As reported in some recent observational works works (ref. Merten et al. 2015) the concentration-mass relation of galaxy clusters has a negative slope. This means that at a fixed redshift, haloes with a higher mass have a lower concentration.

Some old works say this is a consequence of the fact that the concentration depends only on the density at the assembly time. For instance, Bhattacharya et al. 2013 says:

The correlation of halo concentration with mass is based on the idea—as first explicated by NFW—that the concentration is determined by the mean density of the universe when the halo is assembled, with higher concentrations corresponding to higher densities. Thus cluster mass halos, which are assembling today, should have a lower concentration than halos of lower mass that were built up at an earlier epoch, where the mean density was higher. Furthermore, one may expect this trend to flatten out (sufficiently) beyond the nonlinear mass scale $M_∗$, and therefore, since $M_∗$ falls rapidly with redshift, flatten out over an extended range in mass as redshift increases.

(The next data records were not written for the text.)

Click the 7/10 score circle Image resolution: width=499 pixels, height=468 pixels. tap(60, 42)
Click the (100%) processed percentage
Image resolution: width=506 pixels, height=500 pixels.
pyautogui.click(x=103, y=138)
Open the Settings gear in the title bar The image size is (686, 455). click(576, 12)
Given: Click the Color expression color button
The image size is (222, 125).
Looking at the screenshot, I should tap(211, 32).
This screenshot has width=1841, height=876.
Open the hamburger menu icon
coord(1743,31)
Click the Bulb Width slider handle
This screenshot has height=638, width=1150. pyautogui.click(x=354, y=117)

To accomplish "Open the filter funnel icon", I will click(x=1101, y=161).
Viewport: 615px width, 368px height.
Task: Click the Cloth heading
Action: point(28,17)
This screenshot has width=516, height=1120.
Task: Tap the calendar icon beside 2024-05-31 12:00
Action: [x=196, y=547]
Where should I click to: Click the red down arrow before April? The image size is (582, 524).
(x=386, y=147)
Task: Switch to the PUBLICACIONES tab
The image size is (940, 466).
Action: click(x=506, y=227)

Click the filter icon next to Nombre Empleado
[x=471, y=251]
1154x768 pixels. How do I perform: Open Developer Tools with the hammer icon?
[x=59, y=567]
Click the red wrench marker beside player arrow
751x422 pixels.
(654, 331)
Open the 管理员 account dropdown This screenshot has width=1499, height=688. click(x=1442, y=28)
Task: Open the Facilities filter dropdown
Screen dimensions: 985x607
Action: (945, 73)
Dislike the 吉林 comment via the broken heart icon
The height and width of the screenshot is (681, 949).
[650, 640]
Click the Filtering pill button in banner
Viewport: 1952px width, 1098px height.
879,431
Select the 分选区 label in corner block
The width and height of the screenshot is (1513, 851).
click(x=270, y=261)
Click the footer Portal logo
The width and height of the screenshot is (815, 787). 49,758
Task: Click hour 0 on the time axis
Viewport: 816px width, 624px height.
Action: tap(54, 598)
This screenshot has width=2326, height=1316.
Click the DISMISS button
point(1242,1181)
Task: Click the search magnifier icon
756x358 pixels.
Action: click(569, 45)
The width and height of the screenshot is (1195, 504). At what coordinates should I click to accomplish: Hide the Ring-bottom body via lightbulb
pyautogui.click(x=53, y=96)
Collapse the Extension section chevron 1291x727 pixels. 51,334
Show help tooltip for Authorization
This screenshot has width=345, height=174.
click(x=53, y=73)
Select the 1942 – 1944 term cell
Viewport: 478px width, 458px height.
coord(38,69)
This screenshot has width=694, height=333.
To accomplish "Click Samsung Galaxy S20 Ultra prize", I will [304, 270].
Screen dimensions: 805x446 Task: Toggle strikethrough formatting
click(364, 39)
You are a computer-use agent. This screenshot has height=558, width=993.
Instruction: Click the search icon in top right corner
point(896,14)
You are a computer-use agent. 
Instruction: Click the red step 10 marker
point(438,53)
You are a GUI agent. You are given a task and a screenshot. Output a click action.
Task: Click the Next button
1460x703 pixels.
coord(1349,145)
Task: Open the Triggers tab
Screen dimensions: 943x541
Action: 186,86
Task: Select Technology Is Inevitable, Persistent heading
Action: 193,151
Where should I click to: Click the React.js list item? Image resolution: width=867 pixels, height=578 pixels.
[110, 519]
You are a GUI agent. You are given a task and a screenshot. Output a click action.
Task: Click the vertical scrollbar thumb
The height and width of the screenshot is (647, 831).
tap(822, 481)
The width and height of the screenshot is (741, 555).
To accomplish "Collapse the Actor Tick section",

I cannot understand how this can lead to a negative slope between the concentration and the mass


1 Answer 1


The hierarchical picture of cosmology posits that the smallest structures formed first, early in the evolution of the Universe, and that more massive systems assemble from these initial structures. The smallest structures therefore have the highest concentrations according to the picture you present, as the Universe had a higher mean density at the time. As the Universe evolves, the average density decreases, and the largest systems form from the smaller structures. Therefore, the higher the mass of the system, the smaller the concentration, whereas the smallest structures keep their initial concentration from their formation time.